Notwithstanding any provision of Section 3.1 of this Agreement or
any other document or instrument to the contrary, Buyer shall
assume only the Assumed Liabilities as specifically set forth on
the Schedules herein set forth and shall not assume or in any way
be liable or responsible for any other debts, obligations or
liabilities of Seller of any kind whatsoever, whether known or
unknown, absolute, contingent, accrued or otherwise, and whether
arising before or after the Closing Date (the “Excluded
Liabilities”).

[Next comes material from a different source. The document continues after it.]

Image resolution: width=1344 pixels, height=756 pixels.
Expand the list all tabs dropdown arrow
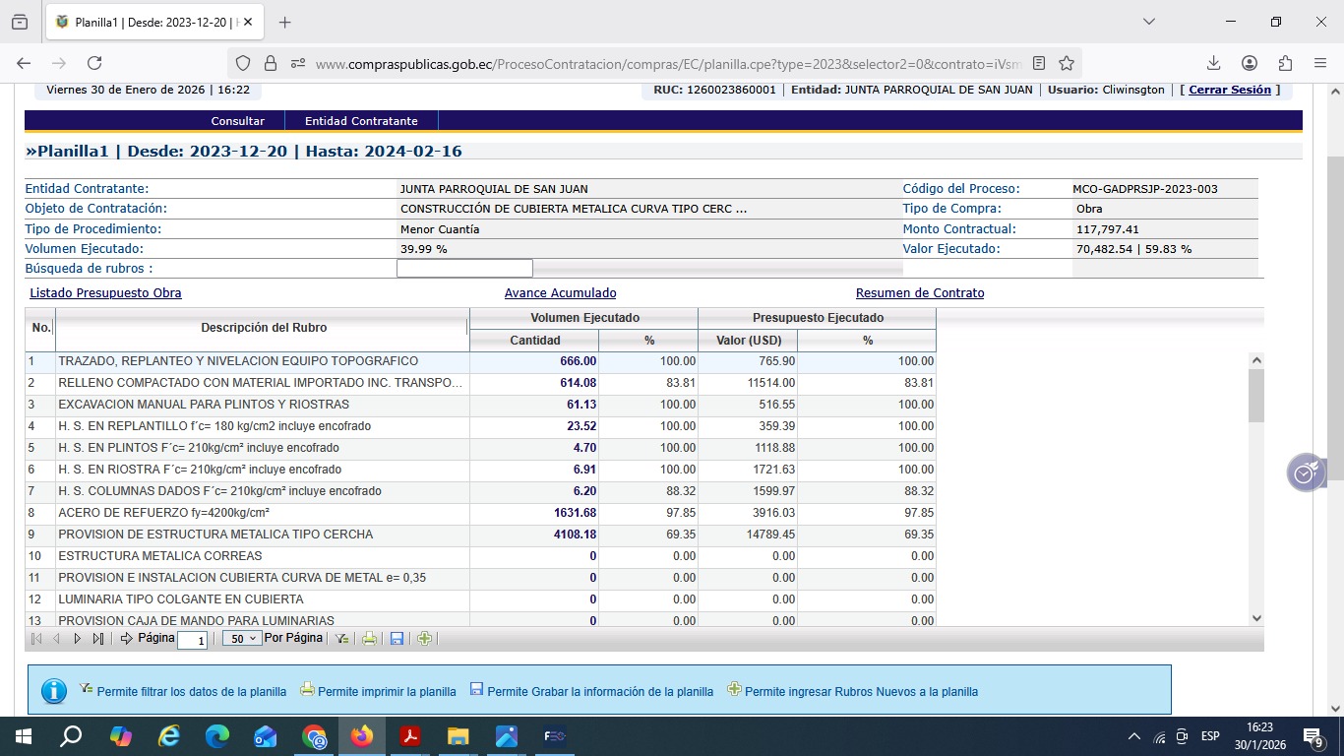1149,22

The Excluded Liabilities shall remain the sole
obligation of Seller and shall be retained, paid, performed and
discharged by such parties.
ARTICLE 4.
PURCHASE
PRICE, MANNER OF PAYMENT AND CLOSING
4.1
Purchase Price .
a.
In consideration for the sale, assignment, transfer, conveyance and
delivery of the Acquired Assets to Buyer at Closing, and as
consideration for the representations, warranties, covenants and
agreements of Seller contained in this Agreement and contained in
the Ancillary Agreements, Buyer shall purchase all of the Acquired
Assets for a total purchase price based on a price multiple of
revenues plus accounts receivable minus deferred revenue. The price
multiple will be based on the annualized value of the current
monthly service obligations of the customers in Good Standing
conveyed (herein referred as “Annualized Revenues”) as
follows: The dial-up services, email services and web acceleration
and other related services shall be valued at sixty percent (60%)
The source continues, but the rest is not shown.